I am running a series of growth models with an ordered categorical outcome variable (5 categories) with 5 waves of data. I fit a series of models with increasing numbers of explanatory variables, one of which is a factor measured by two components. I am fitting models with up to quadratic growth parameters (i,s,q). Some of the explanatory variables have quadratic terms as well as linear, some linear only in relation to each of these growth parameters.
Adding extra explanatory variables results in models in which fit indices (especially CFI, TLI, WRMR) are substantially worse than the recommendations in Yu and Muthen (2001) (>0.95,>.95,<0.06,<0.90 for TLI, CFI, RMSEA, WRMR)
Of my models the worst value of WRMR is 7.055 and the worst value of CFI is 0.588.
All these models converge without errors or warnings. I find few differences in fit by altering the pattern of relationship of the explanatory variables to the growth terms. The models all give interpretable relationships of the factor to the outcome over time.
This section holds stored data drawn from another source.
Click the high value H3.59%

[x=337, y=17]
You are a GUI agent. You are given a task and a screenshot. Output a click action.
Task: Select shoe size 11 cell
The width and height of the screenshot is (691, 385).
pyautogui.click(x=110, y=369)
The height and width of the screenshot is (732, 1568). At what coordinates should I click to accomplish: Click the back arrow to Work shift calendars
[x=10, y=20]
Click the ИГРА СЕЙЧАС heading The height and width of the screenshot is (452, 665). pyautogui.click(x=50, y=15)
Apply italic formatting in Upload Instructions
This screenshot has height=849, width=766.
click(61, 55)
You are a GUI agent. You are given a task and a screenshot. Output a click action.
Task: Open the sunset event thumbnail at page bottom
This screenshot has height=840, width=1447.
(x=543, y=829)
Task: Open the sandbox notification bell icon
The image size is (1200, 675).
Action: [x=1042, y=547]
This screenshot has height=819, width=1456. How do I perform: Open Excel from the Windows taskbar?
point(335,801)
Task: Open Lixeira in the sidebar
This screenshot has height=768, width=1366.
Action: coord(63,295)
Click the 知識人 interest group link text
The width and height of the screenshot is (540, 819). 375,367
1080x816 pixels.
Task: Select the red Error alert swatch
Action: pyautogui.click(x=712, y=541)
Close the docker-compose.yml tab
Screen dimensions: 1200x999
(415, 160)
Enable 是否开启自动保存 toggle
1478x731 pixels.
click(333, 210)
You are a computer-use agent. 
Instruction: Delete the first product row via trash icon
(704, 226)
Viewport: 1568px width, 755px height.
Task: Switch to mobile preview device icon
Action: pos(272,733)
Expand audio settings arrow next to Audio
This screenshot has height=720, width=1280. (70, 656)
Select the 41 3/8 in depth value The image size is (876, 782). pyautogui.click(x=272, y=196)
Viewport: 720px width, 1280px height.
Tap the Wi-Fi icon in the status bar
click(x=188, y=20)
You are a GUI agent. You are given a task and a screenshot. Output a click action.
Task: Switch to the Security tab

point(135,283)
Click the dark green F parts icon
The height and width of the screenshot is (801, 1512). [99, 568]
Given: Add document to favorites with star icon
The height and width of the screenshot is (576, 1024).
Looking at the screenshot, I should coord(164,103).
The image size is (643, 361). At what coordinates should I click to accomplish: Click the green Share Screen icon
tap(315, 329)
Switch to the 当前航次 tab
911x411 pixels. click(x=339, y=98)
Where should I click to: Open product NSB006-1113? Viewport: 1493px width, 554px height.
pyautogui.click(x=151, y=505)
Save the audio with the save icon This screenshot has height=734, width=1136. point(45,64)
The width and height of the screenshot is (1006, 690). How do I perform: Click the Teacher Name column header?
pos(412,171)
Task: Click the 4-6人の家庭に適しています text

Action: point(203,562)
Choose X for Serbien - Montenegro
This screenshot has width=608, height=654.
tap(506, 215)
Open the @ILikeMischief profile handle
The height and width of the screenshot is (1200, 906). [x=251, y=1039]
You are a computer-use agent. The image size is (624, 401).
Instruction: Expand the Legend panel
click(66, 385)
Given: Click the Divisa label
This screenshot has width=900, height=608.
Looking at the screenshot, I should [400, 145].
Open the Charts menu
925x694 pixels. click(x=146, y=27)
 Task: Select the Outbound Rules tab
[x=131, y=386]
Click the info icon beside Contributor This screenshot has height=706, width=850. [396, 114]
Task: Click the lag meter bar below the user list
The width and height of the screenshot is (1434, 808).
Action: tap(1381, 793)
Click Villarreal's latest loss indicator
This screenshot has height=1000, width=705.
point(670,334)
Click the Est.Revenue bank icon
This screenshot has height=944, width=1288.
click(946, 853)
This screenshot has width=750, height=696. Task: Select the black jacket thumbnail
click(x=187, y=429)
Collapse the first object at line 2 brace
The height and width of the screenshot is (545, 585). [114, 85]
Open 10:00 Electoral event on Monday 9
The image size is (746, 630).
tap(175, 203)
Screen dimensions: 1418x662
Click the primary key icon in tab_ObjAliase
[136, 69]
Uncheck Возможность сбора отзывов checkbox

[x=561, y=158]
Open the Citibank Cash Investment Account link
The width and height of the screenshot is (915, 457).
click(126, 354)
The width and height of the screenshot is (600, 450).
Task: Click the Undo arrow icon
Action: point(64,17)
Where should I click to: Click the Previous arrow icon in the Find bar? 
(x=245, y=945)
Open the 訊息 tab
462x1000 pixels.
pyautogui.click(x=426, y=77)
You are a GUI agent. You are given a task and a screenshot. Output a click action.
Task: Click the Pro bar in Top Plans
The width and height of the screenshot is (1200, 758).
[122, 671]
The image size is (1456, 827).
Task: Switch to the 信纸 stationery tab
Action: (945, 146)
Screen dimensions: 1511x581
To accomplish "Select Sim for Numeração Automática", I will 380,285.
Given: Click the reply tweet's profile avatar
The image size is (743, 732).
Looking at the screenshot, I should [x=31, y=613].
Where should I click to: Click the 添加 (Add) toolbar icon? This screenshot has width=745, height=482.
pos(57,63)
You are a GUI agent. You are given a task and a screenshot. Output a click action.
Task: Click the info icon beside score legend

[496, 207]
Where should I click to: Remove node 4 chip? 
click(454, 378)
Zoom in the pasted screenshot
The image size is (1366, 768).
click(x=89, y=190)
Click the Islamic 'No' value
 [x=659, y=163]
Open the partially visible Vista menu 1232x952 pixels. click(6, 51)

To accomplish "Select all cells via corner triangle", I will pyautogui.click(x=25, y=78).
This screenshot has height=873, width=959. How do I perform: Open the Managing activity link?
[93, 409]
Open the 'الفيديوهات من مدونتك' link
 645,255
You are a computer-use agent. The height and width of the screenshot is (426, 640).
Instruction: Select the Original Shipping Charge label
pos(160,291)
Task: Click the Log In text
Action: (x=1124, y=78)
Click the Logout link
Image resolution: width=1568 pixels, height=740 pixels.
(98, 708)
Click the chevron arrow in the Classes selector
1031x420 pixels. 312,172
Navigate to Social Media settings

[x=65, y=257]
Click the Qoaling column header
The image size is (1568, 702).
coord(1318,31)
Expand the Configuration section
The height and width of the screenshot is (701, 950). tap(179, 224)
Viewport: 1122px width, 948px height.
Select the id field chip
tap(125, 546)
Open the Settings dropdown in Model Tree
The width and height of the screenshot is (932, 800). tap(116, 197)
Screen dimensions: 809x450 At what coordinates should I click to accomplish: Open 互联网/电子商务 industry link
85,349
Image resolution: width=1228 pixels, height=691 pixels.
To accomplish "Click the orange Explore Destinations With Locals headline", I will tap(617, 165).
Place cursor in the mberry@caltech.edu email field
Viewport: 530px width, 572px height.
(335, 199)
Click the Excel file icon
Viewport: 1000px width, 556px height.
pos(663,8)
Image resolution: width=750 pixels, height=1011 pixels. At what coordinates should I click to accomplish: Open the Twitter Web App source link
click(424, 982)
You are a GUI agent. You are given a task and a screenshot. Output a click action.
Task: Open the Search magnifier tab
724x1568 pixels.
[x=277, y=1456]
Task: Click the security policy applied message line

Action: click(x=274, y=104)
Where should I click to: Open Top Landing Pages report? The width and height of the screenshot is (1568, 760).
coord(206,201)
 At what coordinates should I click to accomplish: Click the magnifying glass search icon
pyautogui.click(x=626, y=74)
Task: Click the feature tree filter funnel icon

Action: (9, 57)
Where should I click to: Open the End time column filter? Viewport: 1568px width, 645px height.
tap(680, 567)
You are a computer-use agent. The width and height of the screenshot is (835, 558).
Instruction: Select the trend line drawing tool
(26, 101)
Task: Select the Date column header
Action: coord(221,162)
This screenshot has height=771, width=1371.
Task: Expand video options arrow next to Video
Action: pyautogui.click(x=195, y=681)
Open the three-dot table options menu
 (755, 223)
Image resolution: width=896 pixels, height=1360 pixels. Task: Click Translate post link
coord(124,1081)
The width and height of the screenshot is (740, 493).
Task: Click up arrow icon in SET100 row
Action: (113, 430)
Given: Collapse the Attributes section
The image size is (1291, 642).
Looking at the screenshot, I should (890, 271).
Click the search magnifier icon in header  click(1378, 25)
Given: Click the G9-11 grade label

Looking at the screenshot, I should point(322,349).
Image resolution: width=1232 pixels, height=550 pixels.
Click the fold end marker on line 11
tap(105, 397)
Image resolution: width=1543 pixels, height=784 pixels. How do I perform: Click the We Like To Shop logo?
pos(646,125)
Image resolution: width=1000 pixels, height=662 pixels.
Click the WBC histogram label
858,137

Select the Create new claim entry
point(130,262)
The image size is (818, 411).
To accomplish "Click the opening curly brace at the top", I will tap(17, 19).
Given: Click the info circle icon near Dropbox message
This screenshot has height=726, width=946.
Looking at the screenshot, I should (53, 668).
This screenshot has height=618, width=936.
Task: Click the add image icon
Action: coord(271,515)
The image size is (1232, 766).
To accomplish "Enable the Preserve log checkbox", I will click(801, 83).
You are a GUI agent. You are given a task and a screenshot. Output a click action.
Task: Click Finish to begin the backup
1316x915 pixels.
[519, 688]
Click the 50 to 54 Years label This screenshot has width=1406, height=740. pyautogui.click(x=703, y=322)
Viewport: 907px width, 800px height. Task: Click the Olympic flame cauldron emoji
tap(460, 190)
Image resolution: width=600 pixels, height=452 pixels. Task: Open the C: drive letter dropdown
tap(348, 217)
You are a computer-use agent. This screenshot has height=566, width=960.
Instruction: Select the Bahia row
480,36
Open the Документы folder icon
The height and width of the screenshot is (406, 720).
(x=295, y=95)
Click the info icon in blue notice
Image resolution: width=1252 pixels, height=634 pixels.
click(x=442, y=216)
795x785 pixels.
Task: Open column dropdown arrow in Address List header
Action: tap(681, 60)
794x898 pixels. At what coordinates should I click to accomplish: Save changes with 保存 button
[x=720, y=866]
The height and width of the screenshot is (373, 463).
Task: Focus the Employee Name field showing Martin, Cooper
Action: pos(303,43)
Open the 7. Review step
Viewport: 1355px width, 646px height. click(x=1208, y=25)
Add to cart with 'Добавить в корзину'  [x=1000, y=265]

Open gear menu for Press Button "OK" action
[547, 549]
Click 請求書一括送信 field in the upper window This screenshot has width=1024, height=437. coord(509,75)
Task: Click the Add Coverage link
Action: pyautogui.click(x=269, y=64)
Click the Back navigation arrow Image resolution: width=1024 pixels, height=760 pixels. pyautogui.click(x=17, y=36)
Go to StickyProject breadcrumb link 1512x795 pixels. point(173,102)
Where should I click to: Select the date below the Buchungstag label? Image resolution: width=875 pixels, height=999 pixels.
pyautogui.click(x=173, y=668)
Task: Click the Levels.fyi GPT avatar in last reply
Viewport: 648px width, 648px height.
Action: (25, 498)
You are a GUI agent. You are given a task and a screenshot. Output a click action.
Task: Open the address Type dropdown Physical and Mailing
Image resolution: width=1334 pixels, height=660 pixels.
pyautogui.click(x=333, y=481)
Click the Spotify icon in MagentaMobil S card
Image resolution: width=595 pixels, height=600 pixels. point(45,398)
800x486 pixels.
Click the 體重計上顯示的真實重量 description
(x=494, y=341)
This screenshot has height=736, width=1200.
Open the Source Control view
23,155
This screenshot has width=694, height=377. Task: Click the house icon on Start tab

Do you have any recommendations concerning reporting of such results (including which fit indices to report) or in improving the models? Is the Yu and Muthen (2001) paper accessible anywhere?
If you add covariates and model fit becomes worse, it may mean that you need direct effects between the covariates and the outcome. You would look at modification indices.
The Yu and Muthen paper is not available but the Yu dissertation is on the website.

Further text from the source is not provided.